La via pubblica: spid, cie 3.0 ed eidas come alternative o integrazioni ai token privati
Il doppio anonimato non è l’unico percorso verso la conformità. L’ecosistema italiano ed europeo dispone di SPID, CIE 3.0 e schemi eIDAS, che possono essere utilizzati per produrre attestazioni d’età senza trasferire dati eccedenti all’erogatore di contenuti. La chiave è ingegnerizzare il flusso in modo che l’identità legale dell’utente rimanga siloed presso il provider pubblico o accreditato, mentre la piattaforma riceve solo l’informazione boolean sull’età. L’integrazione con questi standard può risultare più onerosa per operatori internazionali, ma presenta vantaggi in termini di interoperabilità, affidabilità istituzionale e accettazione sociale. L’allineamento con eIDAS apre inoltre la strada a attestazioni qualificate e a riusi in altri contesti regolati, come giochi online, alcol e servizi finanziari.
Il caso bang dot com: accesso sospeso dall’Italia in attesa della piena conformità

Un segnale di come il mercato stia reagendo arriva da Bang.com, che ha comunicato agli utenti italiani la sospensione temporanea dell’accesso dal nostro Paese. La piattaforma riconosce che l’Italia ha implementato uno dei quadri più stringenti di verifica dell’età in Europa e dichiara la volontà di integrare metodi compatibili con SPID, CIE 3.0 o eIDAS. La scelta di interrompere l’accesso, pur impattante sul breve periodo, diventa un messaggio di conformità proattiva e un tentativo di preservare la privacy degli utenti durante la fase di riprojection tecnica. È la fotografia di un bivio davanti al quale si trovano molte piattaforme: adottare token pseudonimi tramite un certificatore terzo, con la promessa di frizione bassa e rapida implementazione, oppure investire su integrazioni pubbliche potenzialmente più onerose ma dall’imprinting istituzionale più forte.

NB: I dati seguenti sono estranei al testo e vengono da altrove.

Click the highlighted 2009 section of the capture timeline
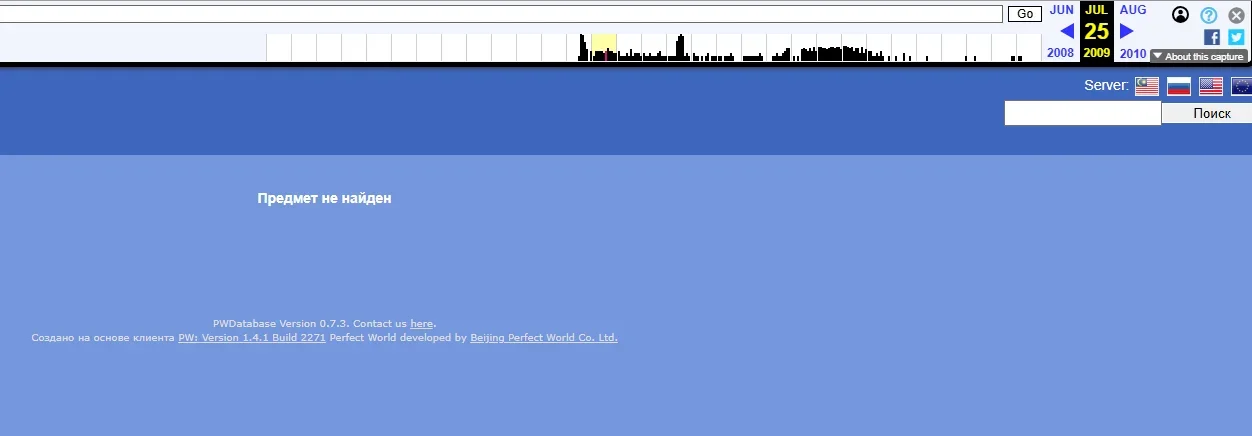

Privacy, sicurezza e fiducia: cosa deve garantire il doppio anonimato perché non resti sulla carta
Perché la promessa del doppio anonimato non resti una formula retorica, servono garanzie verificabili. I certificatori devono dimostrare minimizzazione e segregazione dei dati con audit indipendenti, rapporti tecnici e policy aderenti al GDPR. I token devono essere non correlabili cross–sito e non ri–identificabili anche in presenza di avversari forti dotati di dati laterali. Le piattaforme devono implementare controlli che rifiutino proxy e workaround finalizzati ad aggirare l’age–gate. Gli accordi contrattuali tra certificatori e publisher devono escludere la condivisione di telemetria o di eventi di accesso in forme che, anche indirettamente, possano profilare interessi sessuali o abitudini intime. La trasparenza verso l’utente adulto è un tassello essenziale: informative chiare, interfacce comprensibili, revoca semplice e assenza di lock–in rafforzano la legittimazione sociale del sistema.

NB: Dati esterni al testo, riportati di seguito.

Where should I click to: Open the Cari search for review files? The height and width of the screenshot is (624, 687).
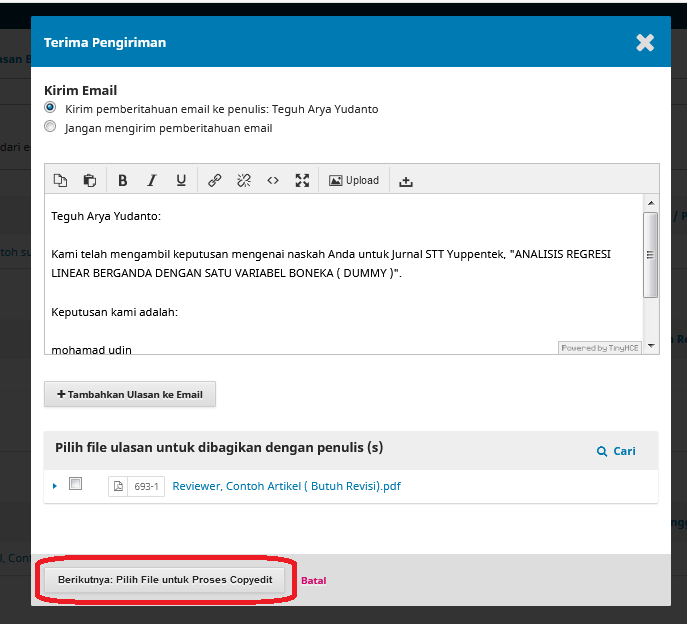point(616,451)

L’impatto sugli operatori: tempi, costi, governance e rapporti con l’advertising
Per gli operatori stabiliti in Italia, la scadenza del 12 maggio 2026 impone una roadmap con tempi stretti su integrazione tecnica, data protection impact assessment, policy e contrattualistica. Per gli operatori esteri, il 1° febbraio 2026 è ancora più vicino e costringerà a scelte rapide: token pseudonimi tramite fornitori terzi, integrazione eIDAS, o restrizioni geografiche. La governance interna ne esce trasformata: il tema non è più delegabile solo al reparto compliance, ma richiede il coinvolgimento di security, prodotti, privacy, marketing e legale. Anche l’advertising dovrà confrontarsi con uno scenario a bassa tracciabilità: modelli basati su profilazioni granulari e retargeting aggressivo mal si conciliano con una verifica anonima dell’età che non espone segnali identificativi verso i circuiti pubblicitari.

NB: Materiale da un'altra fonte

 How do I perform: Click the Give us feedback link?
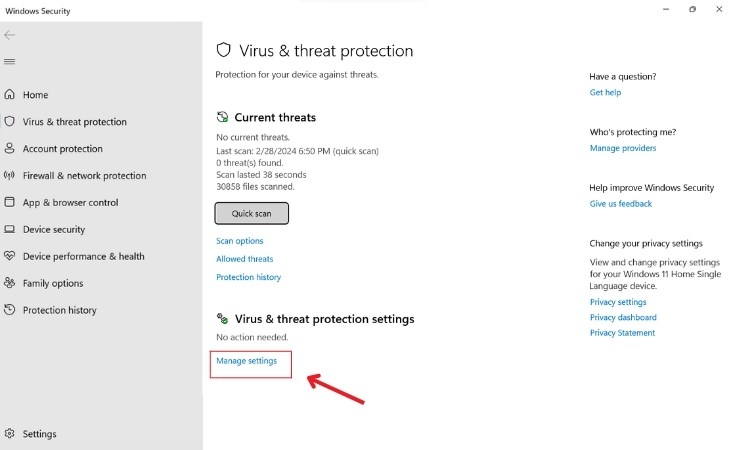tap(620, 204)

Utenti, creator e associazioni: diritti, tutele e canali di intervento
Per gli utenti adulti, il nuovo sistema offre la tutela della riservatezza in un ambito particolarmente sensibile, a patto che i certificatori rispettino il principio di necessità e che le piattaforme non cerchino value–add distrattivi dalla funzione essenziale della verifica. Per i minori, la combinazione tra age–gate effettivo e oscuramento dei servizi non conformi è la prima linea di difesa che risponde a un dovere pubblico. Per i creator, l’adeguamento comporta frizioni sul breve termine ma può stabilizzare il rapporto con brand e istituzioni nel medio periodo. Le associazioni e i cittadini hanno un ruolo di sorveglianza civica attraverso PEC e strumenti digitali messi a disposizione dall’Autorità: la qualità delle segnalazioni e la costanza del monitoraggio possono accelerare la conformità di un settore storicamente resistente ai vincoli regolatori.
L’Europa guarda all’italia: notifica a Bruxelles e possibili convergenze regolatorie
La notifica alla Commissione europea non esaurisce il capitolo europeo della vicenda. La costruzione di standard inter–operabili di verifica dell’età in doppio anonimato può diventare un benchmark per altri Stati membri, riducendo il rischio di frammentazione. L’armonizzazione non significa uniformità forzata dei fornitori, ma convergenza sugli esiti: protezione dei minori, minimizzazione dei dati, controllabilità e auditabilità. In questa traiettoria, l’esperienza italiana con SPID, CIE 3.0 e gli schemi eIDAS potrebbe offrire mattoni riutilizzabili in ambiti diversi, dai pagamenti regolati alle piattaforme a rischio mappate dal DSA.
Cosa aspettarsi nei prossimi mesi? Accelerazioni, “geoblocchi” selettivi e correzioni di rotta
L’avvicinarsi delle deadlines produrrà una selezione naturale tra gli operatori. Vedremo accelerazioni nell’adozione dei token pseudonimi, geoblocchi selettivi laddove l’integrazione richieda interventi strutturali, e correzioni di rotta sui fornitori di verifica man mano che audit e test indipendenti renderanno visibili punti di forza e falle. La pressione sanzionatoria di Agcom, combinata con la reputational risk derivante da oscuramenti e segnalazioni pubbliche, dovrebbe spingere la maggioranza delle piattaforme verso la conformità piena. Il nodo che resterà al centro del dibattito sarà quello della fiducia: doppio anonimato non è solo un requisito tecnico, ma un patto sociale che chiede responsabilità a tutti gli attori, dai certificatori ai publisher, fino alle istituzioni chiamate a vigilare.